当使用socket(int,int,int)创建一个socket时,socket会调用sys_socket来完成socket的创建。
本次我们来看看socket()函数系统调用过程。
sys_socket()函数声明如下:
asmlinkage long sys_socket(int, int, int);
同样地,sys_socket()函数实现为:
1. sys_socket()
SYSCALL_DEFINE3(socket, int, family, int, type, int, protocol)
{
	int retval;
	struct socket *sock;
	int flags;
 
	/* Check the SOCK_* constants for consistency.  */
	BUILD_BUG_ON(SOCK_CLOEXEC != O_CLOEXEC);
	BUILD_BUG_ON((SOCK_MAX | SOCK_TYPE_MASK) != SOCK_TYPE_MASK);
	BUILD_BUG_ON(SOCK_CLOEXEC & SOCK_TYPE_MASK);
	BUILD_BUG_ON(SOCK_NONBLOCK & SOCK_TYPE_MASK);
 
	flags = type & ~SOCK_TYPE_MASK;
	if (flags & ~(SOCK_CLOEXEC | SOCK_NONBLOCK))
		return -EINVAL;
	type &= SOCK_TYPE_MASK;
 
	if (SOCK_NONBLOCK != O_NONBLOCK && (flags & SOCK_NONBLOCK))
		flags = (flags & ~SOCK_NONBLOCK) | O_NONBLOCK;
	
	/*创建socket及inode*/
	retval = sock_create(family, type, protocol, &sock);
	if (retval < 0)
		goto out;
	
	/*创建file,完成fd与file绑定,file与socket绑定*/
	retval = sock_map_fd(sock, flags & (O_CLOEXEC | O_NONBLOCK));
	if (retval < 0)
		goto out_release;
 
out:
	/* It may be already another descriptor 8) Not kernel problem. */
	return retval;
 
out_release:
	sock_release(sock);
	return retval;
}
参数kern:表示由应用程序还是内核创建该套接口,一般为0(表示应用程序),或者1(表示内核)。
2. sock_create()函数:
这个函数是对__socket_create函数的封装,直接调用__sock_create()函数。

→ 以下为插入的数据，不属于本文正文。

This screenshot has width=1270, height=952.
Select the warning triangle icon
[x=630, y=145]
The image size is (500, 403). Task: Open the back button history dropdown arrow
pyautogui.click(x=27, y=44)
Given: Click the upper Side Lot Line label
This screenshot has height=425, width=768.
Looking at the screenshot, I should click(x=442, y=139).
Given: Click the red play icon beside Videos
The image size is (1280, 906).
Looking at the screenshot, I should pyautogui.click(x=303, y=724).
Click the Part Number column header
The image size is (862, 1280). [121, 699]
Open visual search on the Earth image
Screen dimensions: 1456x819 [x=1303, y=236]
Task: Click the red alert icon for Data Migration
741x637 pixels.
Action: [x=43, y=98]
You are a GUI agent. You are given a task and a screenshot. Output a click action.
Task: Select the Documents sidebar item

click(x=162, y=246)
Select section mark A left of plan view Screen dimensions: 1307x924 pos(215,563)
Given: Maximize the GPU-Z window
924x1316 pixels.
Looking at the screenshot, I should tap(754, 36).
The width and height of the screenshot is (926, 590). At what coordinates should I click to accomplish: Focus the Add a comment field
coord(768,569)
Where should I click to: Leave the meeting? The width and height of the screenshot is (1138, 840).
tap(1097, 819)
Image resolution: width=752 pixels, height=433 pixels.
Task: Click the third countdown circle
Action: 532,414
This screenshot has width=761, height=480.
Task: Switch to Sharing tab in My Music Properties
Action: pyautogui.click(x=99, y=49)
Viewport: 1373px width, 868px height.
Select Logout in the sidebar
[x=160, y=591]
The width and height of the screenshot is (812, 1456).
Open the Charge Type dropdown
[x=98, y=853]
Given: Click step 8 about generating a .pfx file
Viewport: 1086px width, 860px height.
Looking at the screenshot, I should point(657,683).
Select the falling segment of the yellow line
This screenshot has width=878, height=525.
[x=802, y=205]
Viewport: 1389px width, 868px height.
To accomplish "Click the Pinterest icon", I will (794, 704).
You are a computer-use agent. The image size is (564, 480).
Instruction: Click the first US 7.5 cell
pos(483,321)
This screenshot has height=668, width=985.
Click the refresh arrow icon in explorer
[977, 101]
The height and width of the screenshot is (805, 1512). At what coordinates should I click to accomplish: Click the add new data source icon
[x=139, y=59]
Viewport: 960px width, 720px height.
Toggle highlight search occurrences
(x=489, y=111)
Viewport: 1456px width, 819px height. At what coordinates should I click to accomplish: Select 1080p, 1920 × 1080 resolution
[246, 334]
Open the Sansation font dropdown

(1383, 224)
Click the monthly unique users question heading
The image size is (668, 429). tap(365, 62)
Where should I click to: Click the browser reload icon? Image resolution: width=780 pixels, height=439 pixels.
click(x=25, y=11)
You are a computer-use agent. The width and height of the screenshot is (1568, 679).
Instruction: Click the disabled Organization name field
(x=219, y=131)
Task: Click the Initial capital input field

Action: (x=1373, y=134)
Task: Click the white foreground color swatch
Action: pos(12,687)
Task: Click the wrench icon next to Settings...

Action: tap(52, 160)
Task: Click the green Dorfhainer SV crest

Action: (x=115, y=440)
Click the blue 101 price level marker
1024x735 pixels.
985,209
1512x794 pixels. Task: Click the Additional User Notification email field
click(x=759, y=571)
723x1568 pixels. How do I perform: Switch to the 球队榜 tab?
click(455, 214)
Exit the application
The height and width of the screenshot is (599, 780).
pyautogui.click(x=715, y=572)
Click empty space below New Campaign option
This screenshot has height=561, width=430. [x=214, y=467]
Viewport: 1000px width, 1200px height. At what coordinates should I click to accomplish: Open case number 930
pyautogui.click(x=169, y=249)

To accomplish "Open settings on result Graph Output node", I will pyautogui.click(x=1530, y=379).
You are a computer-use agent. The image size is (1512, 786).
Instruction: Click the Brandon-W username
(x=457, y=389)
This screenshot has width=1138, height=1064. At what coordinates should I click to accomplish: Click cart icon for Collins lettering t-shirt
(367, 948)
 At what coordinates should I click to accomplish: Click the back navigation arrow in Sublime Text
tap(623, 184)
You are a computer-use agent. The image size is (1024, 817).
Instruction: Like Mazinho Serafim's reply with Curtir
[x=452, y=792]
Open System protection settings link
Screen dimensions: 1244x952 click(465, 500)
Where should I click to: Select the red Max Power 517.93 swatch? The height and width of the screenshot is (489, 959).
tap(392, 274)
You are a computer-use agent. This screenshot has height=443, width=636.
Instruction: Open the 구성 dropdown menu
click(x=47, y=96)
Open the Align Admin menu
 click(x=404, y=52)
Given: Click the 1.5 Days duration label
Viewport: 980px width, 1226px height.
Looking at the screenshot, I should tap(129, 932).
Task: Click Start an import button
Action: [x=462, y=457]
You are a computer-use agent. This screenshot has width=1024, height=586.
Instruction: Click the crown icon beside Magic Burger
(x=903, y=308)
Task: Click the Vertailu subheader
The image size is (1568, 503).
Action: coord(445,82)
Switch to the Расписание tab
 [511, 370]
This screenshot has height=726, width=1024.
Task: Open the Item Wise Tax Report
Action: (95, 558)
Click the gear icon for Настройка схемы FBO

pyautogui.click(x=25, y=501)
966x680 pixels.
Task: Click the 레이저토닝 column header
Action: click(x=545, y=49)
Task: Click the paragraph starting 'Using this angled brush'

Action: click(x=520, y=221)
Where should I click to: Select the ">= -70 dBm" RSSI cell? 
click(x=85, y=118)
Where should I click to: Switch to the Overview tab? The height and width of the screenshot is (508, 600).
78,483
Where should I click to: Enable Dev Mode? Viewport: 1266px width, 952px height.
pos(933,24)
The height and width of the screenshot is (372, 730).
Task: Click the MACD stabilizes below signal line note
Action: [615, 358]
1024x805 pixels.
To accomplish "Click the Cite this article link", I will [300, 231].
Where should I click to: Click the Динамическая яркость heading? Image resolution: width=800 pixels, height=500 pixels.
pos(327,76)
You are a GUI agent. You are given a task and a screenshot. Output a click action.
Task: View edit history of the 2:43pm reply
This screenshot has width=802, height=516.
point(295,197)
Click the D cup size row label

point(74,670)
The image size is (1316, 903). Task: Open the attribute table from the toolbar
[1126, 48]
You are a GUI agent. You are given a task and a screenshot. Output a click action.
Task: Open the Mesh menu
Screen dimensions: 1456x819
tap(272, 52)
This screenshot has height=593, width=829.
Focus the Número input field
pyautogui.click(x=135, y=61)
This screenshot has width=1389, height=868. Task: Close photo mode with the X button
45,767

int sock_create(int family, int type, int protocol, struct socket **res)
{
	return __sock_create(current->nsproxy->net_ns, family, type, protocol, res, 0);
}
3. __sock_create()函数
创建socket及inode
int __sock_create(struct net *net, int family, int type, int protocol,
			 struct socket **res, int kern)
{
	int err;
	struct socket *sock;
	const struct net_proto_family *pf;
 
	/*
	 *      Check protocol is in range
	 */
	/*family和type字段范围检查*/
	if (family < 0 || family >= NPROTO)
		return -EAFNOSUPPORT;
	if (type < 0 || type >= SOCK_MAX)
		return -EINVAL;
 
	/* Compatibility.
	   This uglymoron is moved from INET layer to here to avoid
	   deadlock in module load.
	 */
	/*兼容性考虑,IPv4协议族的SOCK_PACKET已经废弃,当family ==F_INET && type == SOCK_PACKET时,
	强制把family改为PF_PACKET。*/
	if (family == PF_INET && type == SOCK_PACKET) {
		static int warned;
		if (!warned) {
			warned = 1;
			pr_info("%s uses obsolete (PF_INET,SOCK_PACKET)\n",
				current->comm);
		}
		family = PF_PACKET;
	}
	
	/*安全模块对套接口的创建做检查,安全模块不是网络中必需的组成部门,不做讨论。*/
	// 检查权限,并考虑协议集、类型、协议,以及 socket 是在内核中创建还是在用户空间中创建
    // 可以参考:https://www.ibm.com/developerworks/cn/linux/l-selinux/
	err = security_socket_create(family, type, protocol, kern);
	if (err)
		return err;
 
	/*
	 *	Allocate the socket and allow the family to set things up. if
	 *	the protocol is 0, the family is instructed to select an appropriate
	 *	default.
	 */
	/*调用sock_alloc()在sock_inode_cache缓存中分配与套接口关联的i结点和套接口,同时
	初始化i结点和套接口,失败则直接返回错误码。*/
	sock = sock_alloc();
	if (!sock) {
		net_warn_ratelimited("socket: no more sockets\n");
		return -ENFILE;	/* Not exactly a match, but its the
				   closest posix thing */
	}
 
	sock->type = type;
 
/*如果协议族支持内核模块动态加载,但在创建此协议族类型的套接字时,内核模块并未被加载,则调用
request_module()进行内核模块的动态加载。*/
#ifdef CONFIG_MODULES
	/* Attempt to load a protocol module if the find failed.
	 *
	 * 12/09/1996 Marcin: But! this makes REALLY only sense, if the user
	 * requested real, full-featured networking support upon configuration.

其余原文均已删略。